What you have to do
Only lines holding the word "small" should be copied from the material.

============

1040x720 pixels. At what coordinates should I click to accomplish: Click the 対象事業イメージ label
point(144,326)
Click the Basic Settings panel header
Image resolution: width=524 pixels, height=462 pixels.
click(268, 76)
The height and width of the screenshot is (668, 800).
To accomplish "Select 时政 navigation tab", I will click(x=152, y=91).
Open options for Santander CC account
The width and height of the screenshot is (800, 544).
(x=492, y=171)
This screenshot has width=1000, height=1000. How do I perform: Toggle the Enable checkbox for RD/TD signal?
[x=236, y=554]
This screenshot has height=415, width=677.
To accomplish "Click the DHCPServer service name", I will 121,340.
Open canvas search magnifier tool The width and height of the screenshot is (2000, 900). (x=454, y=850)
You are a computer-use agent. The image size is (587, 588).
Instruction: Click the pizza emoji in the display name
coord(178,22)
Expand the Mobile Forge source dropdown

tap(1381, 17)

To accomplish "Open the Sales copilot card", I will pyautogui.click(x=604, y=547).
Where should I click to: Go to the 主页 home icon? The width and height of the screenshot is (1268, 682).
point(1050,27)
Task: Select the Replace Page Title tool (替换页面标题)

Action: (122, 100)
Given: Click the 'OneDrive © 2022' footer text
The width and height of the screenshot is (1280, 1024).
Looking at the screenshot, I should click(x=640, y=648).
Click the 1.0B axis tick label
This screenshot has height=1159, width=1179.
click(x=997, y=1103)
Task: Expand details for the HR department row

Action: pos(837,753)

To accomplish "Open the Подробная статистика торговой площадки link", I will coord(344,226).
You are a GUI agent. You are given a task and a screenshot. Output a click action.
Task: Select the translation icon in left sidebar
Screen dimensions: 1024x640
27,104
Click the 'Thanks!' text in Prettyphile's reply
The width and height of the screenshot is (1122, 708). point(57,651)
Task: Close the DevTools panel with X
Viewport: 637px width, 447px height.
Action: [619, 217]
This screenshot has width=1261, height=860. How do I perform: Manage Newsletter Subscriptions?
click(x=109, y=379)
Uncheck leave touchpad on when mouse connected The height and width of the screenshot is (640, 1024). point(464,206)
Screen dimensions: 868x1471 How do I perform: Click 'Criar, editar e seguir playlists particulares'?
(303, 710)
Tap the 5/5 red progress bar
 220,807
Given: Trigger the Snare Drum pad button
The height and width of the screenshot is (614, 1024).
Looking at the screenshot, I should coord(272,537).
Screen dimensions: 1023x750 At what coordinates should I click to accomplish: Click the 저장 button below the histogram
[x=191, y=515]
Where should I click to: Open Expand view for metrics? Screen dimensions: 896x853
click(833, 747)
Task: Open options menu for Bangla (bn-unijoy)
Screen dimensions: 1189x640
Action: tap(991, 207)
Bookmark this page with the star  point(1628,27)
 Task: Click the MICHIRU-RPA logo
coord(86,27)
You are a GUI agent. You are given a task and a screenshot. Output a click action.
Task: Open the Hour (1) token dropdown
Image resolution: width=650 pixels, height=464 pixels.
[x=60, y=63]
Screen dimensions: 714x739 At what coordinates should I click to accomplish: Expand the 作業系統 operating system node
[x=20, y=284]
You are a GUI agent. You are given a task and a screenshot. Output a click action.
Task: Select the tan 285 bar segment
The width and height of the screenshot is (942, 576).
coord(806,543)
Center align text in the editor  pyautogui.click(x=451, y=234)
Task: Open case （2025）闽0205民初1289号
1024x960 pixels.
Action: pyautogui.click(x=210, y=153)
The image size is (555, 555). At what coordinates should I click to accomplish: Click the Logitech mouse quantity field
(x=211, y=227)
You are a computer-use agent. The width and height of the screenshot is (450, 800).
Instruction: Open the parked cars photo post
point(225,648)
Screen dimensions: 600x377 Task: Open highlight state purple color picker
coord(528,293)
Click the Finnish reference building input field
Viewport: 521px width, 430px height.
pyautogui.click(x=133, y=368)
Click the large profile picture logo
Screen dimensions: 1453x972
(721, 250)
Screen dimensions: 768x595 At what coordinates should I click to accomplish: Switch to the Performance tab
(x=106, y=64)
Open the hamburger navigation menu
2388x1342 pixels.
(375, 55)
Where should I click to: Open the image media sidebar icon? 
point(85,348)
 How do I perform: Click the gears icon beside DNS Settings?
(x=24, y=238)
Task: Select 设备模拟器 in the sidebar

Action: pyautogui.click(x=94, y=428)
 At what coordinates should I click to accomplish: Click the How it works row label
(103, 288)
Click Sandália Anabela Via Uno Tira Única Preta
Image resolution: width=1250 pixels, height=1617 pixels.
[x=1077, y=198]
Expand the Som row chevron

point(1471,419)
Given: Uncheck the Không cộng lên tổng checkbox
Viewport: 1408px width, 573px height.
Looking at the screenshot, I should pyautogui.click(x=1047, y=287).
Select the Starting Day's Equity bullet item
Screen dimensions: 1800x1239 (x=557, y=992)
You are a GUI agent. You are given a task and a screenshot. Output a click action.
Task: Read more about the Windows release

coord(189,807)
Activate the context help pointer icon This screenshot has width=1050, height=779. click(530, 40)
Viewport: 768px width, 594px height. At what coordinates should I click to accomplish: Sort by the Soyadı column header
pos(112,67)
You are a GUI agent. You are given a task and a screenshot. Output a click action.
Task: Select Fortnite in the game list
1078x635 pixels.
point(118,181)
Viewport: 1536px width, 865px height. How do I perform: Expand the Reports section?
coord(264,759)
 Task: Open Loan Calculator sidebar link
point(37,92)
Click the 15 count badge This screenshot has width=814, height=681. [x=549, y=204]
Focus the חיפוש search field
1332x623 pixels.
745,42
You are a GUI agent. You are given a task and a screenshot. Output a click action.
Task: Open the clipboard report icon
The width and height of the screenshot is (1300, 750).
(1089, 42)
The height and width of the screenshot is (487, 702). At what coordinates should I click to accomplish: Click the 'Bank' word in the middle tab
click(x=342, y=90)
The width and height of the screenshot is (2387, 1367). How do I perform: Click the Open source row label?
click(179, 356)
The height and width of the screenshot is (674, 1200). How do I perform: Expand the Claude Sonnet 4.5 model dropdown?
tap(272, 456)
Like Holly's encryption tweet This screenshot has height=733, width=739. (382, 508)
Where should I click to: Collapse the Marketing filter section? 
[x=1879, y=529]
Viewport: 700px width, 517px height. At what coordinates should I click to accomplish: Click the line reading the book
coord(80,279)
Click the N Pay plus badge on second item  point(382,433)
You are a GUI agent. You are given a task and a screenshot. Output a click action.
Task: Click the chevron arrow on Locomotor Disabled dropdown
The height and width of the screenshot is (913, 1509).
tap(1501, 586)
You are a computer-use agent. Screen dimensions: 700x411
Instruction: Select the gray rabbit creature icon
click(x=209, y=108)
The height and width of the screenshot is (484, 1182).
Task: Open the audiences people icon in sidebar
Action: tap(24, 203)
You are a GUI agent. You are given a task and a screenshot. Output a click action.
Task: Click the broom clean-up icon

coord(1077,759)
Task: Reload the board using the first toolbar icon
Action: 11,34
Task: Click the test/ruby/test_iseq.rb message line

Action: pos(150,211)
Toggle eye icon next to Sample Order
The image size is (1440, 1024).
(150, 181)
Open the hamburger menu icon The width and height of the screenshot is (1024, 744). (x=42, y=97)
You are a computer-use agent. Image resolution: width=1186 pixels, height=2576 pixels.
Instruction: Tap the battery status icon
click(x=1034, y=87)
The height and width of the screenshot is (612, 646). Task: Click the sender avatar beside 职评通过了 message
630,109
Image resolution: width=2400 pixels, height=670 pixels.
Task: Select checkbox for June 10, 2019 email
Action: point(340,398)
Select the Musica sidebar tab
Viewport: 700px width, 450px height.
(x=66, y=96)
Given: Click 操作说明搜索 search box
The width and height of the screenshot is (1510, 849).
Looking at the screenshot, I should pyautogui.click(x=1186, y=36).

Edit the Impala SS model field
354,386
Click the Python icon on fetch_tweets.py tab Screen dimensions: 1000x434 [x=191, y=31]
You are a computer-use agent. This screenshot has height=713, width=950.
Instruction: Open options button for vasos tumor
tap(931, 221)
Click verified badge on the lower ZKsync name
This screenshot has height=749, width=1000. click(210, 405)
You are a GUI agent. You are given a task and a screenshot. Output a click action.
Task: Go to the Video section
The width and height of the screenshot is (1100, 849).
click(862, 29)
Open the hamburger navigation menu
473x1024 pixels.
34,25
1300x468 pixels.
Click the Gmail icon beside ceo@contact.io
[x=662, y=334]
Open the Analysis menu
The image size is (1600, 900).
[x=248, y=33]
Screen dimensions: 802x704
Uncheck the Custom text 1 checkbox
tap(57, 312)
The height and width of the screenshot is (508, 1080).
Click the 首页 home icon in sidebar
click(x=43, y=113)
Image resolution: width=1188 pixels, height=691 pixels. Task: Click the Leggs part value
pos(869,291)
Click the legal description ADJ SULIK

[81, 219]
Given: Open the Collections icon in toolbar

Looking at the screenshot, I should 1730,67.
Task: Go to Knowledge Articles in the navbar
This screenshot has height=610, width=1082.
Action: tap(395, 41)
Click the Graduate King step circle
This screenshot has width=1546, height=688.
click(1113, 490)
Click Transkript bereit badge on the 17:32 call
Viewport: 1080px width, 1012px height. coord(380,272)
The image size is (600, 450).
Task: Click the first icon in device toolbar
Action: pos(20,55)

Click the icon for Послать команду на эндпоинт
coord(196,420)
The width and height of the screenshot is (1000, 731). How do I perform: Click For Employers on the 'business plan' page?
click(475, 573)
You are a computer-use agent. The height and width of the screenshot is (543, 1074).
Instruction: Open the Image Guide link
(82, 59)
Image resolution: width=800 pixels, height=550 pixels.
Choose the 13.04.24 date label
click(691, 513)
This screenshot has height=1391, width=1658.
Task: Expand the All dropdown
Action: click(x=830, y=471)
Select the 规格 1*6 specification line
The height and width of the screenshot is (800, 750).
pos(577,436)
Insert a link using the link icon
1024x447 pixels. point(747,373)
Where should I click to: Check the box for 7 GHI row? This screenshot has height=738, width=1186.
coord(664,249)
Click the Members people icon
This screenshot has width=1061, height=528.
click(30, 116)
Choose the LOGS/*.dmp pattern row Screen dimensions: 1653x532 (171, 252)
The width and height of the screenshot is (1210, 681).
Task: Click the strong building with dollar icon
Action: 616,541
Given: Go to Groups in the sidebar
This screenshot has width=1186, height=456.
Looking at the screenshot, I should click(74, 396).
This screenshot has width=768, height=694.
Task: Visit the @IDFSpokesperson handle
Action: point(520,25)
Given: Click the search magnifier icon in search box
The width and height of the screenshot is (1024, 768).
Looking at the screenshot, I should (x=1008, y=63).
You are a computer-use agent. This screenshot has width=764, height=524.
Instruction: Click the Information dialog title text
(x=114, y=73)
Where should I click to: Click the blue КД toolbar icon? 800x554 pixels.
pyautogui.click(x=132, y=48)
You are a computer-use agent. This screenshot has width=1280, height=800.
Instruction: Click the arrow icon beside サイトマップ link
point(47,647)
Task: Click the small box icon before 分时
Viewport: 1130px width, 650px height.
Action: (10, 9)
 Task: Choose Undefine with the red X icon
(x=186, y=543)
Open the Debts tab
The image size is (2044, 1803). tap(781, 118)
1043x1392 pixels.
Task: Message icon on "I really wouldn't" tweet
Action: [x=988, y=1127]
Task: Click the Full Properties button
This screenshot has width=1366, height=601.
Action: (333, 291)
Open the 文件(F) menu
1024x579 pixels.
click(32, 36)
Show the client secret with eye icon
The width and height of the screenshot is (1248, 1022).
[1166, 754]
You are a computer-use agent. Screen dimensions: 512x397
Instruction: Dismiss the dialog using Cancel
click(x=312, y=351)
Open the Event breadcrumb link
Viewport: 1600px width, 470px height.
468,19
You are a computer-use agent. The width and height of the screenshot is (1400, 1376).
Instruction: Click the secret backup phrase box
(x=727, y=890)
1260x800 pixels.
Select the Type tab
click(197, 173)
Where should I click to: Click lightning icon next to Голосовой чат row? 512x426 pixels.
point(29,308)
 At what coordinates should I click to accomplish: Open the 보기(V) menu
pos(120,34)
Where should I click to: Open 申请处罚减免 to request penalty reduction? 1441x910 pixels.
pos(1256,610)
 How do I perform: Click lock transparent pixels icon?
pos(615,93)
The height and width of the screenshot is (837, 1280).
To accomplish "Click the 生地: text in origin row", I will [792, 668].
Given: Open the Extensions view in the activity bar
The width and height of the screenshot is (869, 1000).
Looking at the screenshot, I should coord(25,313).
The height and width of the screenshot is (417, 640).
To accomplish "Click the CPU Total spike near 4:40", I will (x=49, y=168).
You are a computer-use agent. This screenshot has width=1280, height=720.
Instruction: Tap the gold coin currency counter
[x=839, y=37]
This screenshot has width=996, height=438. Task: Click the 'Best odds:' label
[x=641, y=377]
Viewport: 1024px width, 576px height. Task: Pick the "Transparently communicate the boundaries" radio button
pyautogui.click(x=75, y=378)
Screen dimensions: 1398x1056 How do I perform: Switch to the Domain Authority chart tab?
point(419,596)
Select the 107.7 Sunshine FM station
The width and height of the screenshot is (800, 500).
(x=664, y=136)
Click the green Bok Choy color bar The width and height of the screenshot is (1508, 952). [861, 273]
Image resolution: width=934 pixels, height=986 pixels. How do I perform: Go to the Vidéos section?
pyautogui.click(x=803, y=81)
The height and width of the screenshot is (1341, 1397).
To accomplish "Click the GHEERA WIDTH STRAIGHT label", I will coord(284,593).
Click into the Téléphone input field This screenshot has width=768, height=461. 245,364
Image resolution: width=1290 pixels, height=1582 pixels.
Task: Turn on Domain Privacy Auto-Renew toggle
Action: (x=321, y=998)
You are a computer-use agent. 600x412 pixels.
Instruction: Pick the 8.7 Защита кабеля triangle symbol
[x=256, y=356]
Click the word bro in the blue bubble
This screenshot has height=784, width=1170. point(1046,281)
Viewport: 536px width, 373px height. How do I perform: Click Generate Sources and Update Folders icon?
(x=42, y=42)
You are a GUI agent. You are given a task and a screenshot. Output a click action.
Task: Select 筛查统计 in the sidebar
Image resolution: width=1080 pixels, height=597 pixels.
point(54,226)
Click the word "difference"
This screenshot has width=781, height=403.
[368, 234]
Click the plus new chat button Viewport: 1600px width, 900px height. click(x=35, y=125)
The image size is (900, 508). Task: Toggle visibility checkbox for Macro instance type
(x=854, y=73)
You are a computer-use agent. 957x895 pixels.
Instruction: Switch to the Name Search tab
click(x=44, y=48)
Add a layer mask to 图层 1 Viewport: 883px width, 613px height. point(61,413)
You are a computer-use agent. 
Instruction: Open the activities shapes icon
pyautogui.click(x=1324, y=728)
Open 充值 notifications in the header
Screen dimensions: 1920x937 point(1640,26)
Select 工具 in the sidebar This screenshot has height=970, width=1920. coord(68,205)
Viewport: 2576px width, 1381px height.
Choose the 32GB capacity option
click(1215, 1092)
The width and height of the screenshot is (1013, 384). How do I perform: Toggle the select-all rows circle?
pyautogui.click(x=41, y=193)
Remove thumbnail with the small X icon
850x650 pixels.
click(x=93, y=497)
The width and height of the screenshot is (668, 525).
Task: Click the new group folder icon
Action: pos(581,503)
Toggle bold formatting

============

Output below
Task: Click the small box icon before 分时
Remove thumbnail with the small X icon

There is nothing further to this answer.